Foreign Minister Yigal Allon reacted similarly today. He said it was mistaken to make a distinction between “moderates” and “extremists” in the PLO because the only difference is between “extremists” and “super-extremists.” The “extremists” commanded the majority at the Cairo meeting he said, adding that “If these are the resolutions adopted by the extremists, imagine what they would have been had the super-extremists won.”

According to Allon, the Cairo program gives Israel additional reason to insist on a solution of the Palestinian problem in the context of a peace settlement with Jordan. Speaking at yesterday’s Cabinet meeting, the Foreign Minister said that PLO chief Yasir Arafat and his deputy, Farouk Kaddoumi, left no doubt in their speeches in Cairo that the destruction of Israel remains the ultimate goal of the PLO.

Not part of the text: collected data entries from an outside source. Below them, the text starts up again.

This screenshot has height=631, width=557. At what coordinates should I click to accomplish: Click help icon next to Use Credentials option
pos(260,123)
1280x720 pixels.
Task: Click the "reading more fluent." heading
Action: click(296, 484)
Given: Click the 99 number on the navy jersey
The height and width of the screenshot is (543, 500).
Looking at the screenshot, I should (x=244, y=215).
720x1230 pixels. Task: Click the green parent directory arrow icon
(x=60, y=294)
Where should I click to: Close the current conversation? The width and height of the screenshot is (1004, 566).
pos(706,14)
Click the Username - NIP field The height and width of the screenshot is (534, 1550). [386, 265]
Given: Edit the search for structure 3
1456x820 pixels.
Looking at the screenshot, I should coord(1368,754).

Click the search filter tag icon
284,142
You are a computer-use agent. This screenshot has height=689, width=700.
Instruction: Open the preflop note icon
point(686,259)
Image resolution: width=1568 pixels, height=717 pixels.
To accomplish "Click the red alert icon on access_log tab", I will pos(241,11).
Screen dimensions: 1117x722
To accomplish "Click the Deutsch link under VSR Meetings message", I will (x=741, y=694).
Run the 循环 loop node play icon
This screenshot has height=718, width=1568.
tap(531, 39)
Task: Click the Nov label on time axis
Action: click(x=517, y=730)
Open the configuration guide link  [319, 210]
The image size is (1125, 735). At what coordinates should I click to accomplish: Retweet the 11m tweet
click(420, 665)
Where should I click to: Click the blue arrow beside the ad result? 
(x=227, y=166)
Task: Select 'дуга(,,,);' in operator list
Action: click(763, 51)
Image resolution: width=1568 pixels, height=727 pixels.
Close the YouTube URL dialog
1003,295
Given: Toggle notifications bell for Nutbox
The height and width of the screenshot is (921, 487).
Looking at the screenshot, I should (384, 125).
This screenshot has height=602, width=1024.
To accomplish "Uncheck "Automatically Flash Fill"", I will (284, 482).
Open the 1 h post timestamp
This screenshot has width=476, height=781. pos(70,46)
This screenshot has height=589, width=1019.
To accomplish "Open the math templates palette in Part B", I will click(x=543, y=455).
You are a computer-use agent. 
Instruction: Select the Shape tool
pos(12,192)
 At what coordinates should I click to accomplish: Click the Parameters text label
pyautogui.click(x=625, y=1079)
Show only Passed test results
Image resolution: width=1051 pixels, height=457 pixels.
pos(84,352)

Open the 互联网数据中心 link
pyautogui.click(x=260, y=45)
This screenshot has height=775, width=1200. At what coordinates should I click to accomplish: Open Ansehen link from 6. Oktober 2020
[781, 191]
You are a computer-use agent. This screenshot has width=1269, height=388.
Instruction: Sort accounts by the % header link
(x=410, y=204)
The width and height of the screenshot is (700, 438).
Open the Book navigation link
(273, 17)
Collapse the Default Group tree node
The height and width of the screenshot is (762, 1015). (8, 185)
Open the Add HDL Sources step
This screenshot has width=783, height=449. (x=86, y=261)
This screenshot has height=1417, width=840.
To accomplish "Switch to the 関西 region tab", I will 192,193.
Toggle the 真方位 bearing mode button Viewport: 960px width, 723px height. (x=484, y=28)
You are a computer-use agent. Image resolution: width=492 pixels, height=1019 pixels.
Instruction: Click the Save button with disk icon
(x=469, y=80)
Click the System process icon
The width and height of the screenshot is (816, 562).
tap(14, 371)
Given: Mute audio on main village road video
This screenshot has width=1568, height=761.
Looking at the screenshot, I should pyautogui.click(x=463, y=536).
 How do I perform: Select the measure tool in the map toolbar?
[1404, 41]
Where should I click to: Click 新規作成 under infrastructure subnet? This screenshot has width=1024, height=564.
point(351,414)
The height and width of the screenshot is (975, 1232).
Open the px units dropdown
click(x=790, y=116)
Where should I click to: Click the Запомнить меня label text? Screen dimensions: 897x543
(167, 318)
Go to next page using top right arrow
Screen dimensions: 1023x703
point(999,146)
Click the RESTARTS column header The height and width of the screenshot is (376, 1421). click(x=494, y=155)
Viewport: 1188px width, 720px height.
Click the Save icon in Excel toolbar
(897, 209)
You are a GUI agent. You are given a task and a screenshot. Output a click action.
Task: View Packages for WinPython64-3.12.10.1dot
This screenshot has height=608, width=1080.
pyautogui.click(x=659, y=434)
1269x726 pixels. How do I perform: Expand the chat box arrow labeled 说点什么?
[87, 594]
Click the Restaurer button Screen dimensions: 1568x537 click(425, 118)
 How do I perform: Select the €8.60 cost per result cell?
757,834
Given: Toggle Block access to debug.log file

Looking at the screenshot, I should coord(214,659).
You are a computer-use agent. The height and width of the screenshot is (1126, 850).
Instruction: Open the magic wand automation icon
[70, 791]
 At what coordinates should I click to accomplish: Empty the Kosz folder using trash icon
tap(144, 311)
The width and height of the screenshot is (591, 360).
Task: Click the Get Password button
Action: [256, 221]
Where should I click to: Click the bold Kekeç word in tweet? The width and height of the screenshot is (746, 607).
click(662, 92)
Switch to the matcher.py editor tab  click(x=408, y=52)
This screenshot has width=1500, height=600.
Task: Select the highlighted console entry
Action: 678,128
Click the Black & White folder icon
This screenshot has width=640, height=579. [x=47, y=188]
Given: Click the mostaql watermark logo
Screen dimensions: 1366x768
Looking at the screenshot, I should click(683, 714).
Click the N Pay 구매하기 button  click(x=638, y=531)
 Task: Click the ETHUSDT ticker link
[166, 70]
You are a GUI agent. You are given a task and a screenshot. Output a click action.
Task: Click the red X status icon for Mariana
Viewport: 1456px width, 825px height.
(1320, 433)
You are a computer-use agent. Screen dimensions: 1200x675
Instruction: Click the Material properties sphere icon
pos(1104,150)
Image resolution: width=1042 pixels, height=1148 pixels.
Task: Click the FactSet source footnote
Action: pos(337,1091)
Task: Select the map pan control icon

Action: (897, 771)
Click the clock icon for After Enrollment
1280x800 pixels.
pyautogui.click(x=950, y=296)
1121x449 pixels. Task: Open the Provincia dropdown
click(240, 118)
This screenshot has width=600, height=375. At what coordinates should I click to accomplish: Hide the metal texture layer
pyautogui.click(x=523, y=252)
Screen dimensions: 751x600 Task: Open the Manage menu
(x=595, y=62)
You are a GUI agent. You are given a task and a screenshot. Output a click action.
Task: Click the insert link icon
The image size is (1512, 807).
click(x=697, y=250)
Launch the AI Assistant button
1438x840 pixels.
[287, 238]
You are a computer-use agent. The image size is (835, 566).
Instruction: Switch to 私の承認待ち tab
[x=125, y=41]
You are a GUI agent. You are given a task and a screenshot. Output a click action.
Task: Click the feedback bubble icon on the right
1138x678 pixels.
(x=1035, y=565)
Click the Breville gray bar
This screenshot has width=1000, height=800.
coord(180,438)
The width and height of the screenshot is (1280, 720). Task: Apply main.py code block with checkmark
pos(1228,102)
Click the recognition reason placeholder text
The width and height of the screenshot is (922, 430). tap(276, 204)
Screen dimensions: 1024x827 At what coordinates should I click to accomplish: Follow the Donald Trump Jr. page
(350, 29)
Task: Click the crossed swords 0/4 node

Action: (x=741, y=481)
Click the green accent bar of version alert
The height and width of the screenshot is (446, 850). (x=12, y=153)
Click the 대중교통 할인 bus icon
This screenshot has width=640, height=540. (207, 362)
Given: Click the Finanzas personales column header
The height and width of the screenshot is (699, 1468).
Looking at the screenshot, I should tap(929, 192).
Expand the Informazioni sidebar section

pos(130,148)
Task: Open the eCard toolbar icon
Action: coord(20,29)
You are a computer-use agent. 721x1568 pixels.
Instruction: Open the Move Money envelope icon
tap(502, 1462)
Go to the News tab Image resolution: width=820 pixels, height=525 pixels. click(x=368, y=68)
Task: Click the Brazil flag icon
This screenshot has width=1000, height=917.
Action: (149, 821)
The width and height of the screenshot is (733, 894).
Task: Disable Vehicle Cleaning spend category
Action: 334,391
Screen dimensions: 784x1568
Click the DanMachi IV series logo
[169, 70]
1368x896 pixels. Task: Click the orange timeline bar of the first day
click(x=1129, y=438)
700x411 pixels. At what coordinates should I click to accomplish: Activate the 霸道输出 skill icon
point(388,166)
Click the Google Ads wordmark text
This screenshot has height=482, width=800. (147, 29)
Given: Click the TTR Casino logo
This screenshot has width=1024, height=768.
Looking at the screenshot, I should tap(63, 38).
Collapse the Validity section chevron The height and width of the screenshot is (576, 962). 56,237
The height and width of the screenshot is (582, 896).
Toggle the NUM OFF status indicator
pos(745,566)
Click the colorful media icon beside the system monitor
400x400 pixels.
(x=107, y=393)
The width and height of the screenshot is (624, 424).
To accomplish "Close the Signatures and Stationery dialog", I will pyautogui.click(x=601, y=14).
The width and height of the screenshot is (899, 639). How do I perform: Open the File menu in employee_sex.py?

the only difference between their statements and earlier ones by PLO leaders, Allon and other Israeli officials noted, was that in Cairo this time the PLO did not explicitly call for the destruction of Israel. But there was no change in the Palestinian Covenant demand for a “secular democratic state” in all of Palestine, which aounts to the same thing.

VICTORY FOR ARAFAT

Political analysts here said the Cairo program contains elements of a compromise between the Arafat camp and the opposition “rejection front” headed by George Habash of the Popular Front for the Liberation of Palestine. But it was a victory for Arafat who believes in projecting the appearance of moderation for public relations reasons without changing the basic aims of the PLO, they said.

The moderate image will give the PLO a certain degree of maneuverability when the time for Middle East negotiations arrives and, in any case, it will enable President Anwar Sadat of Egypt to claim, when he visits the U.S. next month, that the PLO has undergone a process of moderation.

The Cairo program does not reject Palestinian participation in negotiations but rejects negotiations, within the framework of Security Council Resolution 242. It states that the Palestinians will negotiate under terms of the UN General Assembly Resolution 3236 of 1974 which supports their right to a sovereign state and return to their former homes in what is now Israel. It also calls for continued military and political warfare against Israel even after a Palestinian state is established on the West Bank.